> **TASKS TO CARRY OUT**:
A) In the essay about staying thin, where does the writer say a doughnut worth the calories comes from?
B) From the essay about staying thin, reproduce the passage that opens with the words containing "If I had a dime" and closes with "was not necessary.", word for word.

> **PASSAGE PROVIDED**:
────────────────────────────────────────

THE “THIN” OBSESSION

If I had a dime for every time I am asked how I stay so thin, I would be rolling in dough. People assume that working in a kitchen equals food bingeing with so much bounty available at any given time. Well, it can be. When I first started, besides having to taste what your or others are making, compounded with experimenting with new recipes and yes, having food around all the time, it was all very tempting. Until I noticed the scale tilting in the wrong direction and I quickly put a stop to what was not necessary.

The longer you work in a kitchen, though, the less you crave food. Try tasting sugar laden things day after day – frankly, when I go home, the last food I crave is a slice of pie (chocolate is an exception). It’s also true that restaurant food, no matter how carefully prepared, will always contain, by and large, more butter and salt than anything you will make at home – that is why it tastes so good. The rules I put in place for myself are second nature now: I don’t taste anything unless I need to and it is always limited to a morsel; working in a restaurant also gives me the advantage of being surrounded by vegetables that someone else cleaned, chopped and prepared so I make a point of piling up the veggies when I stop for a meal; dinner at home literally consists of a bowl of rice cereal with rice or almond milk, a sprinkle of almonds and some raisins for sweetness. And a cup of tea. I will cook semi-extravagant meals twice a week. That’s it. And breakfast is always a smoothie with plenty of fruit, a quarter of an avocado and almond or coconut milk so when I get to work I will reach for coffee but not a lethal pastry. And no sodas – fortunately it’s a taste I never acquired so that comes extra easy.

Above all, because I do like food so much, my golden rule is to make calories count. When I order out or when I get a craving for a doughnut or a pizza, I will look at it and wonder if the calories are worth it. A doughnut from the market is not but one from Frittelli’s in Beverly Hills, or even two, will not stop me. If I am at a restaurant with a reputation for delicious food, I will not stick with the green salad but at Denny’s, I will.

And then there is that bete noire of exercising. I do. A lot. No way around it. To someone who told me the other day that my thinness is genetic, I retorted that I actually work for it. It’s not unpleasant work but a middle aged woman whose estrogen levels are about to take a dramatic drop can’t kid herself into thinking that a flat stomach is carried by genes. I don’t obsess about food  – while writing this, I chowed down a giant caramel covered marshmallow and it was damn good – but I try not to lose sight of what I eat as a big picture. It only takes a little bit of discipline – and, frankly, I can’t see myself Mario Batali size!

────────────────────────────────────────

> **DATA PROVIDED**:
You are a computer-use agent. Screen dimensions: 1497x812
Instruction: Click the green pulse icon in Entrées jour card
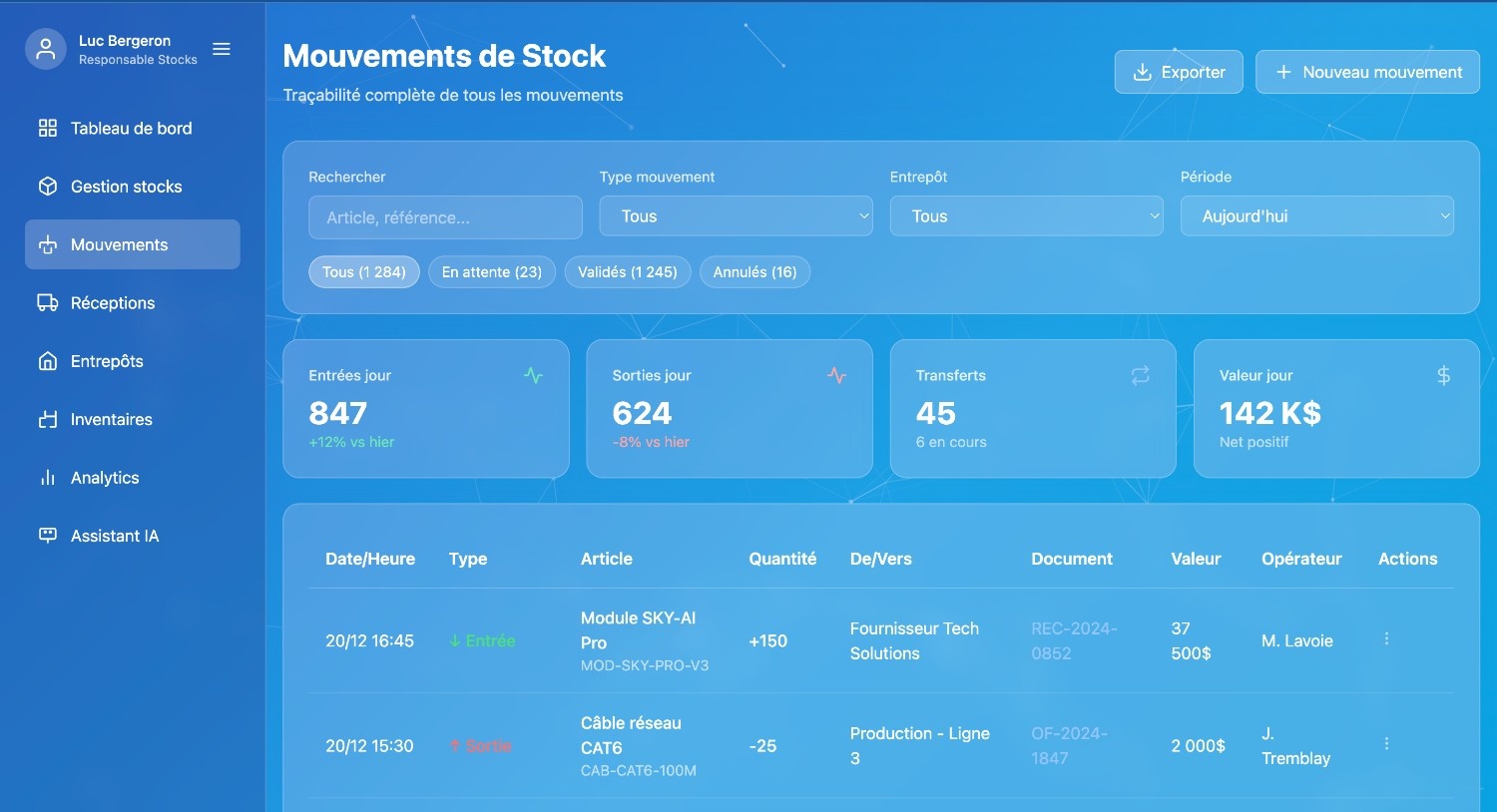pos(534,375)
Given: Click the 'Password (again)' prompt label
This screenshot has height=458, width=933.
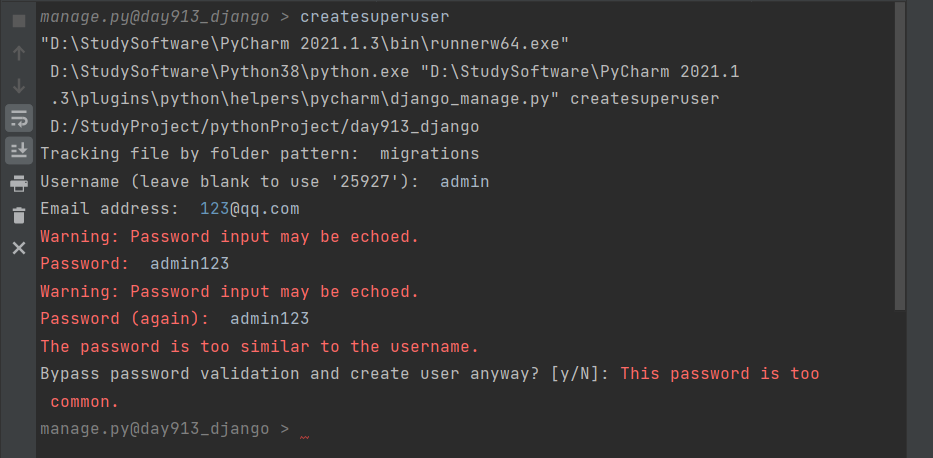Looking at the screenshot, I should 124,319.
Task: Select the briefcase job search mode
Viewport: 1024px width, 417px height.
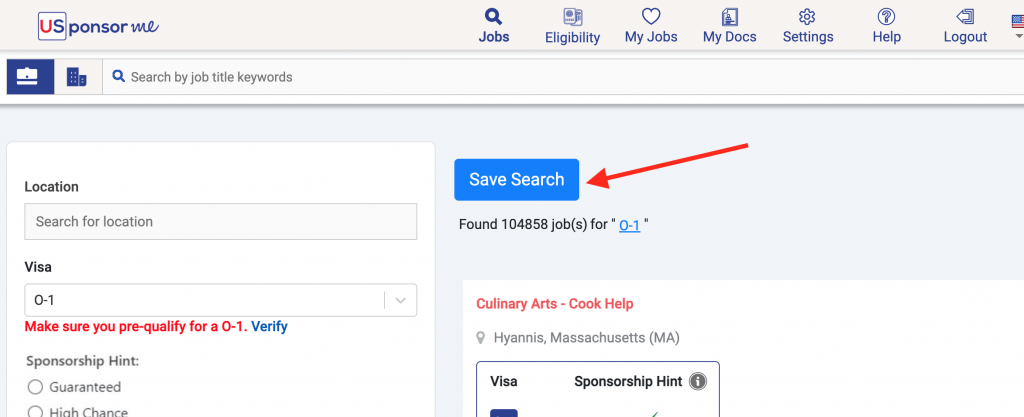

────────────────────────────────────────

> **PER-TASK ANSWERS**:
A) Frittelli's in Beverly Hills.

B)
If I had a dime for every time I am asked how I stay so thin, I would be rolling in dough. People assume that working in a kitchen equals food bingeing with so much bounty available at any given time. Well, it can be. When I first started, besides having to taste what your or others are making, compounded with experimenting with new recipes and yes, having food around all the time, it was all very tempting. Until I noticed the scale tilting in the wrong direction and I quickly put a stop to what was not necessary.